(Records pointing to text and elements)

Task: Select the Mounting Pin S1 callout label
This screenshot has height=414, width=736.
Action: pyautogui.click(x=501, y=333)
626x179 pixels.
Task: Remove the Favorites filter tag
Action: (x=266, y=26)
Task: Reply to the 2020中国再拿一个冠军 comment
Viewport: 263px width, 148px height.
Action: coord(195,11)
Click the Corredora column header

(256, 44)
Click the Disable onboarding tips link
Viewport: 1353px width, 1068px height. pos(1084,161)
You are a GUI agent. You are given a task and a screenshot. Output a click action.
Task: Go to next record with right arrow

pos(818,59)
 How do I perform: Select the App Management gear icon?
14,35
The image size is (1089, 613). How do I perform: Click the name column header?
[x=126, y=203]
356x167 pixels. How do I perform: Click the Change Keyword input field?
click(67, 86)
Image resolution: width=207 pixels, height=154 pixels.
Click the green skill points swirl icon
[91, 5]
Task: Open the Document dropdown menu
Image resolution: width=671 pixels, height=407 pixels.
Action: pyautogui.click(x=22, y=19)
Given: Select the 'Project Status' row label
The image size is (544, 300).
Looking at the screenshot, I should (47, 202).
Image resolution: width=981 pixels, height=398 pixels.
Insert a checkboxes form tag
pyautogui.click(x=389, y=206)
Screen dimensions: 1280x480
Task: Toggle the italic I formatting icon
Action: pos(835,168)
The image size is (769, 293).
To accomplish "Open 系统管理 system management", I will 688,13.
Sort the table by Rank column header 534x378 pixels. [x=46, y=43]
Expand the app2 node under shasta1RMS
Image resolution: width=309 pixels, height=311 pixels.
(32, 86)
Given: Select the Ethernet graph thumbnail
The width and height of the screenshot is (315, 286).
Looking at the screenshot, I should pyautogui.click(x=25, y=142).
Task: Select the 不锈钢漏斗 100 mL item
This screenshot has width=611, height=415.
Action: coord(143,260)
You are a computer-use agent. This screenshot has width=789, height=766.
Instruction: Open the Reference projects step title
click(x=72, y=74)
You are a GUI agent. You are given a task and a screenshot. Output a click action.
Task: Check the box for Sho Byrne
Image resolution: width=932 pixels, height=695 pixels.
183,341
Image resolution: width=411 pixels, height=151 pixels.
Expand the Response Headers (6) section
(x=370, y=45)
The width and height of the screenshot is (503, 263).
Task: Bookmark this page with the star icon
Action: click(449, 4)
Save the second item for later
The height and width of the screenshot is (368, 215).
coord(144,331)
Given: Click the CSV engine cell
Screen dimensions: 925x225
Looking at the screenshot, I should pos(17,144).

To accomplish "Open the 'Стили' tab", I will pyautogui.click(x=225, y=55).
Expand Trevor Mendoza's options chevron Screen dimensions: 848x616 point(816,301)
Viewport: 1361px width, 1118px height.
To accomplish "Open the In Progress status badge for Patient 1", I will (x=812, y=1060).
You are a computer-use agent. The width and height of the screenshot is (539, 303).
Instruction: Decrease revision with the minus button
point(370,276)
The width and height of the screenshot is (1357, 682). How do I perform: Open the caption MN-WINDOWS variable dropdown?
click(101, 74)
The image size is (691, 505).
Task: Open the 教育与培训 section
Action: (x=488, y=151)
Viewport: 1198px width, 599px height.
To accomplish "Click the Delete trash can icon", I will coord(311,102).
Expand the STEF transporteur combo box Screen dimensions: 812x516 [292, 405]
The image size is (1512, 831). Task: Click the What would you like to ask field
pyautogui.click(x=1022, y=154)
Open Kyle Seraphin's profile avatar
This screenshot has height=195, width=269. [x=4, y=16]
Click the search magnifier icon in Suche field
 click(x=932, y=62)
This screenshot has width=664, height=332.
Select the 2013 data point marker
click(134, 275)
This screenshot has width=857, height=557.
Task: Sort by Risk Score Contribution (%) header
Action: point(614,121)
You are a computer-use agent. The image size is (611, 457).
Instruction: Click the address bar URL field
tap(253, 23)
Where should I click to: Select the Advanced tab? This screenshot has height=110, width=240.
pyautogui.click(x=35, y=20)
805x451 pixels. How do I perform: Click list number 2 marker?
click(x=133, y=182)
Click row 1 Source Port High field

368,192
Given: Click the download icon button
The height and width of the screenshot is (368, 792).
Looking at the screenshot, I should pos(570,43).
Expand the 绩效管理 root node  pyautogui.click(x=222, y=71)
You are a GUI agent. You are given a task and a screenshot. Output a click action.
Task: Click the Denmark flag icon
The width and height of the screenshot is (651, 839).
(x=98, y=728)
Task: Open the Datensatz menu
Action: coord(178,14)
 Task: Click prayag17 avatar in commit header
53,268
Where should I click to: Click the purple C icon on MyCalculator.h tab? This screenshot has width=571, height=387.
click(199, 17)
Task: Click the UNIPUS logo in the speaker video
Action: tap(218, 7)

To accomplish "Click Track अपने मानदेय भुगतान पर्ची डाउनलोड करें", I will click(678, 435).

> EXERCISE INSTRUCTIONS: Copy every one of the records above verbatim.

> CORRECT RESULT:
Task: Select the Mounting Pin S1 callout label
This screenshot has height=414, width=736.
Action: pyautogui.click(x=501, y=333)
626x179 pixels.
Task: Remove the Favorites filter tag
Action: (x=266, y=26)
Task: Reply to the 2020中国再拿一个冠军 comment
Viewport: 263px width, 148px height.
Action: coord(195,11)
Click the Corredora column header

(256, 44)
Click the Disable onboarding tips link
Viewport: 1353px width, 1068px height. pos(1084,161)
You are a GUI agent. You are given a task and a screenshot. Output a click action.
Task: Go to next record with right arrow

pos(818,59)
 How do I perform: Select the App Management gear icon?
14,35
The image size is (1089, 613). How do I perform: Click the name column header?
[x=126, y=203]
356x167 pixels. How do I perform: Click the Change Keyword input field?
click(67, 86)
Image resolution: width=207 pixels, height=154 pixels.
Click the green skill points swirl icon
[91, 5]
Task: Open the Document dropdown menu
Image resolution: width=671 pixels, height=407 pixels.
Action: pyautogui.click(x=22, y=19)
Given: Select the 'Project Status' row label
The image size is (544, 300).
Looking at the screenshot, I should (47, 202).
Image resolution: width=981 pixels, height=398 pixels.
Insert a checkboxes form tag
pyautogui.click(x=389, y=206)
Screen dimensions: 1280x480
Task: Toggle the italic I formatting icon
Action: pos(835,168)
The image size is (769, 293).
To accomplish "Open 系统管理 system management", I will 688,13.
Sort the table by Rank column header 534x378 pixels. [x=46, y=43]
Expand the app2 node under shasta1RMS
Image resolution: width=309 pixels, height=311 pixels.
(32, 86)
Given: Select the Ethernet graph thumbnail
The width and height of the screenshot is (315, 286).
Looking at the screenshot, I should pyautogui.click(x=25, y=142).
Task: Select the 不锈钢漏斗 100 mL item
This screenshot has width=611, height=415.
Action: coord(143,260)
You are a computer-use agent. This screenshot has width=789, height=766.
Instruction: Open the Reference projects step title
click(x=72, y=74)
You are a GUI agent. You are given a task and a screenshot. Output a click action.
Task: Check the box for Sho Byrne
Image resolution: width=932 pixels, height=695 pixels.
183,341
Image resolution: width=411 pixels, height=151 pixels.
Expand the Response Headers (6) section
(x=370, y=45)
The width and height of the screenshot is (503, 263).
Task: Bookmark this page with the star icon
Action: click(449, 4)
Save the second item for later
The height and width of the screenshot is (368, 215).
coord(144,331)
Given: Click the CSV engine cell
Screen dimensions: 925x225
Looking at the screenshot, I should pos(17,144).

To accomplish "Open the 'Стили' tab", I will pyautogui.click(x=225, y=55).
Expand Trevor Mendoza's options chevron Screen dimensions: 848x616 point(816,301)
Viewport: 1361px width, 1118px height.
To accomplish "Open the In Progress status badge for Patient 1", I will (x=812, y=1060).
You are a computer-use agent. The width and height of the screenshot is (539, 303).
Instruction: Decrease revision with the minus button
point(370,276)
The width and height of the screenshot is (1357, 682). How do I perform: Open the caption MN-WINDOWS variable dropdown?
click(101, 74)
The image size is (691, 505).
Task: Open the 教育与培训 section
Action: (x=488, y=151)
Viewport: 1198px width, 599px height.
To accomplish "Click the Delete trash can icon", I will coord(311,102).
Expand the STEF transporteur combo box Screen dimensions: 812x516 [292, 405]
The image size is (1512, 831). Task: Click the What would you like to ask field
pyautogui.click(x=1022, y=154)
Open Kyle Seraphin's profile avatar
This screenshot has height=195, width=269. [x=4, y=16]
Click the search magnifier icon in Suche field
 click(x=932, y=62)
This screenshot has width=664, height=332.
Select the 2013 data point marker
click(134, 275)
This screenshot has width=857, height=557.
Task: Sort by Risk Score Contribution (%) header
Action: point(614,121)
You are a computer-use agent. The image size is (611, 457).
Instruction: Click the address bar URL field
tap(253, 23)
Where should I click to: Select the Advanced tab? This screenshot has height=110, width=240.
pyautogui.click(x=35, y=20)
805x451 pixels. How do I perform: Click list number 2 marker?
click(x=133, y=182)
Click row 1 Source Port High field

368,192
Given: Click the download icon button
The height and width of the screenshot is (368, 792).
Looking at the screenshot, I should pos(570,43).
Expand the 绩效管理 root node  pyautogui.click(x=222, y=71)
You are a GUI agent. You are given a task and a screenshot. Output a click action.
Task: Click the Denmark flag icon
The width and height of the screenshot is (651, 839).
(x=98, y=728)
Task: Open the Datensatz menu
Action: coord(178,14)
 Task: Click prayag17 avatar in commit header
53,268
Where should I click to: Click the purple C icon on MyCalculator.h tab? This screenshot has width=571, height=387.
click(199, 17)
Task: Click the UNIPUS logo in the speaker video
Action: tap(218, 7)

To accomplish "Click Track अपने मानदेय भुगतान पर्ची डाउनलोड करें", I will click(678, 435).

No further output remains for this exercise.